Items from a dataset:
== Segment start ==

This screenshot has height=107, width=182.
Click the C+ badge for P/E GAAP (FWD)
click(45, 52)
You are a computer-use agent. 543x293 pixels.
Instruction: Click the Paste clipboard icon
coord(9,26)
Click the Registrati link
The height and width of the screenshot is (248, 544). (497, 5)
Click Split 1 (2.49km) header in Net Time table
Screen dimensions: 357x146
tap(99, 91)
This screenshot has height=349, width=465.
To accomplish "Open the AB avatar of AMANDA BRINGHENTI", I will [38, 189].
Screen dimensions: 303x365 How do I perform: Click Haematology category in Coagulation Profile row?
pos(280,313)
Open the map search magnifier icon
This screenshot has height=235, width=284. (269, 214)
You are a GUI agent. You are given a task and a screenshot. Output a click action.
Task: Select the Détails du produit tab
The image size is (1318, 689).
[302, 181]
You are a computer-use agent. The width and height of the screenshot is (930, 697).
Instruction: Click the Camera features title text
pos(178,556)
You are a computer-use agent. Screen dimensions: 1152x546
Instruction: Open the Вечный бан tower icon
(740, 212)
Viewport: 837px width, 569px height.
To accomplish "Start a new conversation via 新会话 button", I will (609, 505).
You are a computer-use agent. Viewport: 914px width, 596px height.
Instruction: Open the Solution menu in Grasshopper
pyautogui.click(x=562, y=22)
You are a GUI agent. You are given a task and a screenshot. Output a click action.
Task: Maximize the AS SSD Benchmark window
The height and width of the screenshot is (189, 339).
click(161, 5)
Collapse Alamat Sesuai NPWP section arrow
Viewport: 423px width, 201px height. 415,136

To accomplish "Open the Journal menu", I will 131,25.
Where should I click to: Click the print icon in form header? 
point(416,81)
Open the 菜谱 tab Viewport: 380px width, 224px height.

== Segment end ==

TASK DIRECTIONS |
Look above for the line holding "This screenshot has height=349, width=465.". Print it and every line after it, exactly, through the line holding "Viewport: 837px width, 569px height.".

EXPECTED ANSWER |
This screenshot has height=349, width=465.
To accomplish "Open the AB avatar of AMANDA BRINGHENTI", I will [38, 189].
Screen dimensions: 303x365 How do I perform: Click Haematology category in Coagulation Profile row?
pos(280,313)
Open the map search magnifier icon
This screenshot has height=235, width=284. (269, 214)
You are a GUI agent. You are given a task and a screenshot. Output a click action.
Task: Select the Détails du produit tab
The image size is (1318, 689).
[302, 181]
You are a computer-use agent. The width and height of the screenshot is (930, 697).
Instruction: Click the Camera features title text
pos(178,556)
You are a computer-use agent. Screen dimensions: 1152x546
Instruction: Open the Вечный бан tower icon
(740, 212)
Viewport: 837px width, 569px height.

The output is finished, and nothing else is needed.